A bipartisan group of senators has introduced legislation to stop the theft of U.S. intellectual property by foreign governments, with a focus on China. The bill, titled the “Safeguarding American Innovation Act,” was introduced today by Senators Thom Tillis (R-NC), Rob Portman (R-OH), Tom Carper (D-DE), Marco Rubio (R-FL), Maggie Hassan (D-NH), James Risch (R-ID), Joe Manchin (D-WV), Chris Coons (D-DE), Josh Hawley (R-MO), Jeanne Shaheen (D-NH), John Barrasso (R-WY), Catherine Cortez-Masto (D-NV), Rick Scott (R-FL), Mike Braun (R-IN), and Marsha Blackburn (R-TN).
According to a press release, the bill includes provisions to:
- Punish individuals who intentionally fail to disclose foreign support on federal grant applications, with penalties ranging from fines and imprisonment for not more than five years or both and a five-year prohibition on receiving a federal grant;
- Strengthen the Student and Exchange Visitor Program by requiring the State Department’s exchange program sponsors to have safeguards against unauthorized access to sensitive technologies and report to State if an exchange visitor will have access to sensitive technologies;
- Strengthen the State Department’s authority to deny visas to certain foreign nationals seeking access to sensitive technologies when it is contrary to U.S. national security and economic security interests of the United States;
- Mandate a standardized U.S. government grant process by authorizing the Office of Management and Budget to work with federal grant-making agencies to standardize the grant application process; share information about grantees; and create a U.S. government-wide database of federal grantees; and
- Lower the reporting threshold for U.S. schools and universities receiving foreign gifts from $250,000 to $50,000 and giving the Department of Education authority to punish schools that fail to properly report.

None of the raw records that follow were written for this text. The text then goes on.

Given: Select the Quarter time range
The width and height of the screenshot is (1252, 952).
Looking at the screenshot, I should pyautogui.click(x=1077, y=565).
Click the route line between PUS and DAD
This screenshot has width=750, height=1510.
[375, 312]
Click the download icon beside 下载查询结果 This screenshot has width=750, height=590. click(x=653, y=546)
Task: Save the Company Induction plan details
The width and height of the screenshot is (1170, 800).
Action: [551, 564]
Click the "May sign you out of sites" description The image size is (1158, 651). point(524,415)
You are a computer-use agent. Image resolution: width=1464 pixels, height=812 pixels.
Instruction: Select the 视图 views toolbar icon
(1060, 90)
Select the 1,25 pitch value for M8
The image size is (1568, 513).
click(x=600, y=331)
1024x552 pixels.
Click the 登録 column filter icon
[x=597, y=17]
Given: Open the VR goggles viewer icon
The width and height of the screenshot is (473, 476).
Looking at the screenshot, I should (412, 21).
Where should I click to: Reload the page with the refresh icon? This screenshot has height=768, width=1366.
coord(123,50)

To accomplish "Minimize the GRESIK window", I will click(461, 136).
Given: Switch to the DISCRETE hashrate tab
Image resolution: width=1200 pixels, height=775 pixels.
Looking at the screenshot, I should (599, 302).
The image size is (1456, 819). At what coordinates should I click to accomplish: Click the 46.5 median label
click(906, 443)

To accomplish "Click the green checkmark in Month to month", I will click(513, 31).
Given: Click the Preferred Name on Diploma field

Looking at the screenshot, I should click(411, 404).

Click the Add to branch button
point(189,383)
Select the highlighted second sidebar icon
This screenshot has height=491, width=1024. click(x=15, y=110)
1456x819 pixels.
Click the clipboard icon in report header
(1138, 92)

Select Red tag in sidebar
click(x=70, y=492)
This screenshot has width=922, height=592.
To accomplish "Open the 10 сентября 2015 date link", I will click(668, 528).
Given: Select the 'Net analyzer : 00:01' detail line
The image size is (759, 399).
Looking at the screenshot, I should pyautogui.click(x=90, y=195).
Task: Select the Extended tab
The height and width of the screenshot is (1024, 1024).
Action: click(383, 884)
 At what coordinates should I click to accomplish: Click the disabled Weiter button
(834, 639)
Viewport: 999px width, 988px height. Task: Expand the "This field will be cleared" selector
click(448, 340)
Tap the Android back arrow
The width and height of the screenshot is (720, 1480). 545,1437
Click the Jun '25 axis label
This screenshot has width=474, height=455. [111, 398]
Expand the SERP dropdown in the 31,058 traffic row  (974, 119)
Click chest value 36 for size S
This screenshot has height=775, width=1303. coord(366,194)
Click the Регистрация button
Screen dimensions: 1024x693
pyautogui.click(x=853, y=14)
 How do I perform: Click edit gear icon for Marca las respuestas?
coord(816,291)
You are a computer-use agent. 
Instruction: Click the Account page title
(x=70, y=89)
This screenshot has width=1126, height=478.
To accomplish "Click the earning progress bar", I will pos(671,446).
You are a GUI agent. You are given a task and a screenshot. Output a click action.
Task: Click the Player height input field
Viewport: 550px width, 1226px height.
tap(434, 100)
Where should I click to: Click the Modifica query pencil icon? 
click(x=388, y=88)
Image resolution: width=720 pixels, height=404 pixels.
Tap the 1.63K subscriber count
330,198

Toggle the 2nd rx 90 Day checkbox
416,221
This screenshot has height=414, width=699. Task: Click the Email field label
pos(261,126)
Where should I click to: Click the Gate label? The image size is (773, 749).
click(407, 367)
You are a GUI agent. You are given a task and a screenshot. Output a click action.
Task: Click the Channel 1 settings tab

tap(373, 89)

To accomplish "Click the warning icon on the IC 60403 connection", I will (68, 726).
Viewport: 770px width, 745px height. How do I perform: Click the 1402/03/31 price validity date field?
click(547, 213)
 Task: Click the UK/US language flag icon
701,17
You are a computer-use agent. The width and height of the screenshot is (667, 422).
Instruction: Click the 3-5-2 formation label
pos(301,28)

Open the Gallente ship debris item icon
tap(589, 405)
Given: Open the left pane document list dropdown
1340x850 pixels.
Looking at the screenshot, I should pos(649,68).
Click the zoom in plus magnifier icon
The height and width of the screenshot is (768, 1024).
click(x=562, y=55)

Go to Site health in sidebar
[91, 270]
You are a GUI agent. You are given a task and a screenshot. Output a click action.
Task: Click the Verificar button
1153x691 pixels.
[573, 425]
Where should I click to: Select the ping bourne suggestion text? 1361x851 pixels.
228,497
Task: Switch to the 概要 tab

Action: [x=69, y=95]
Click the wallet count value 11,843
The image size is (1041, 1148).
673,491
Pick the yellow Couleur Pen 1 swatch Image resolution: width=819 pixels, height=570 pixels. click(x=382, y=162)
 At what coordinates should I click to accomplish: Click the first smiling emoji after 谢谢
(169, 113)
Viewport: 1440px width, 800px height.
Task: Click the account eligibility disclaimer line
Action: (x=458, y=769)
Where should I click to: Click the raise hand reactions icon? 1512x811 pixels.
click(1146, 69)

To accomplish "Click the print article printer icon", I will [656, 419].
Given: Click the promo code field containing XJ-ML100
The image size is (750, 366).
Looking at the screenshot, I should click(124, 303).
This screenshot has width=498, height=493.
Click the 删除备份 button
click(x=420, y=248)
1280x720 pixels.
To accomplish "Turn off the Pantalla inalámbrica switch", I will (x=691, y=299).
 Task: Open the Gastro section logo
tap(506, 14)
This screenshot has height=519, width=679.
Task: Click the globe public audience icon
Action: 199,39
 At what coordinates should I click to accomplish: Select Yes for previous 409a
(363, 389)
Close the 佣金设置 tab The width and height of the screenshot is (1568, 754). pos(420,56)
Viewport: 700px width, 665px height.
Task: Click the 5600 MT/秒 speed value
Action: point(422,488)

Last year, a bipartisan report and subsequent hearing outlined how U.S. taxpayers have been unknowingly supporting China’s military and economic advancements via China’s so-called talent recruitment programs. An earlier report by the Permanent Subcommittee on Investigations found that the U.S. Department of Education’s enforcement of foreign gift reporting at U.S. colleges and universities was “historically lax.”
“American innovation is one of our country’s greatest assets, especially in times of crisis such as this,” said Tillis. “China has been clear: If America can invent it, they will try to steal it. I’m proud to help lead this effort to protect American universities from attempts to steal sensitive information by China and other foreign adversaries.”